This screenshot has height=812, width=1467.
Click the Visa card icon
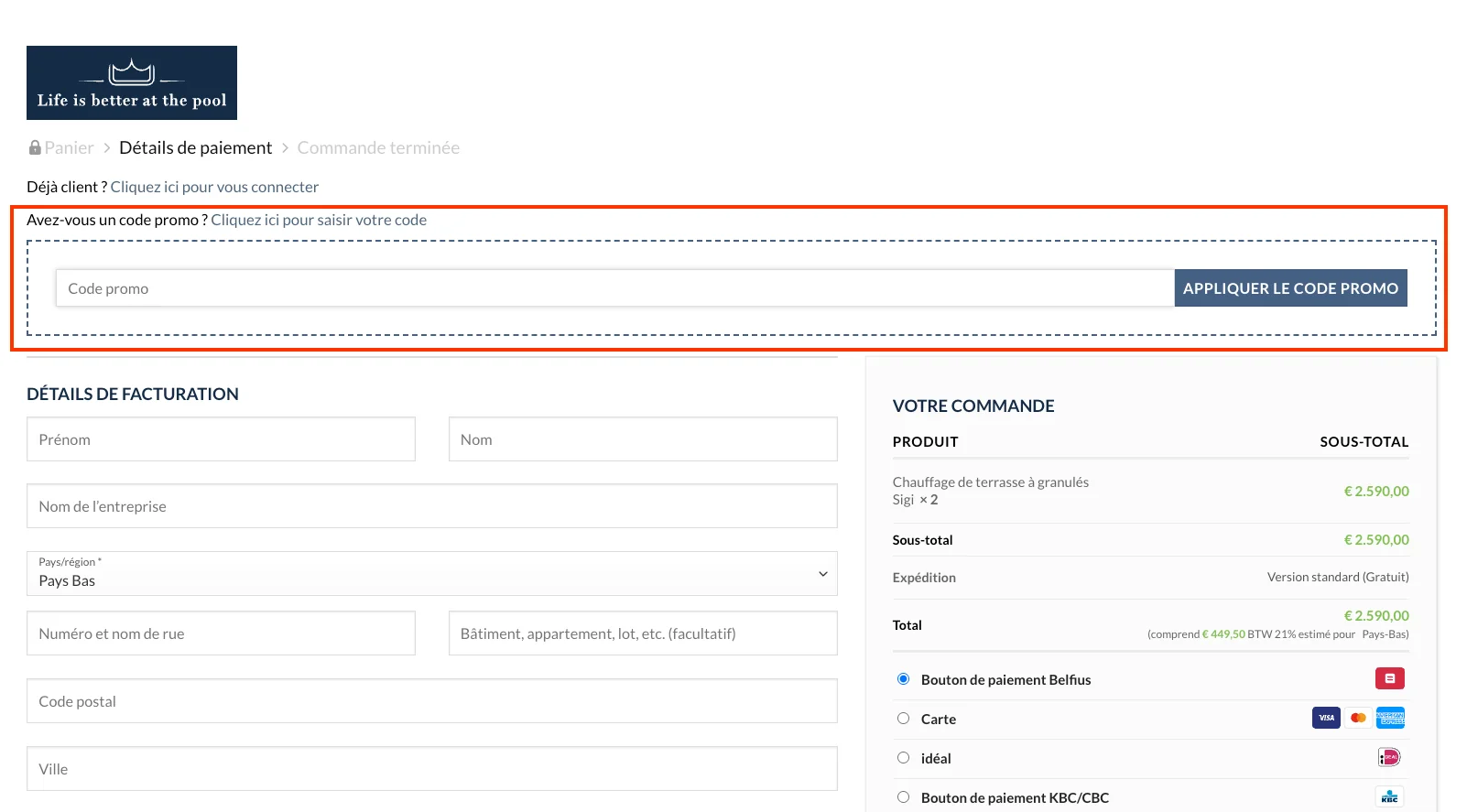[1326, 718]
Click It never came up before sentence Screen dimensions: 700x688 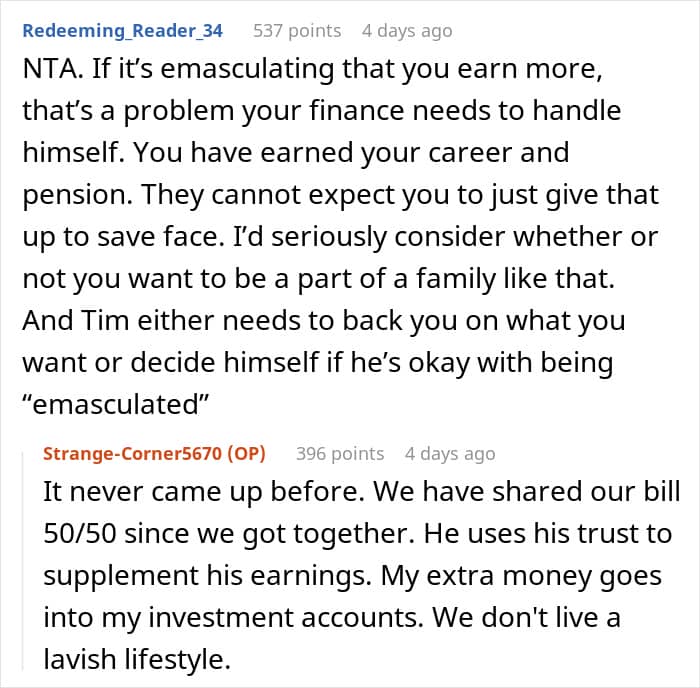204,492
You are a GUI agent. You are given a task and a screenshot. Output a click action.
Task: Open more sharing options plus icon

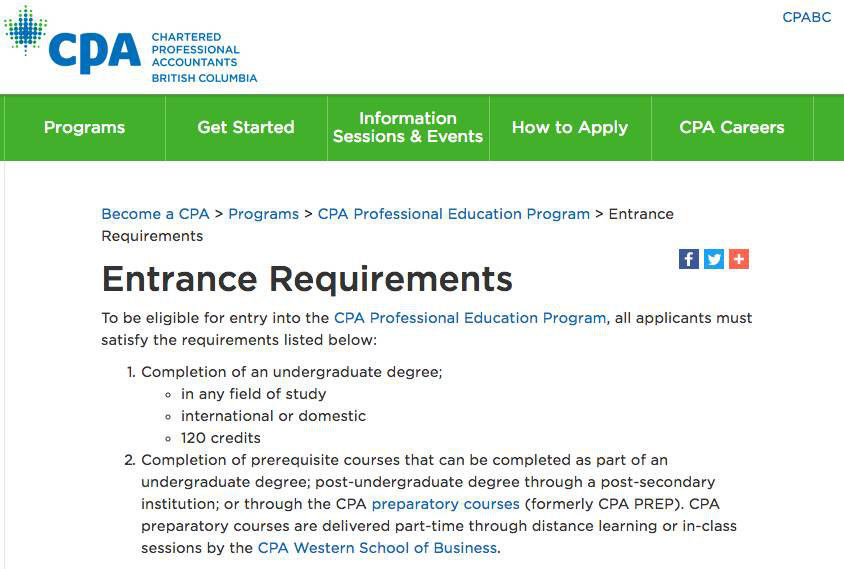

**ASSIGNED TASK:** Search the material for the string "screenshot" and return each line that has it.

**REPLY TO THE EXERCISE:**
This screenshot has height=812, width=1467.
You are a GUI agent. You are given a task and a screenshot. Output a click action.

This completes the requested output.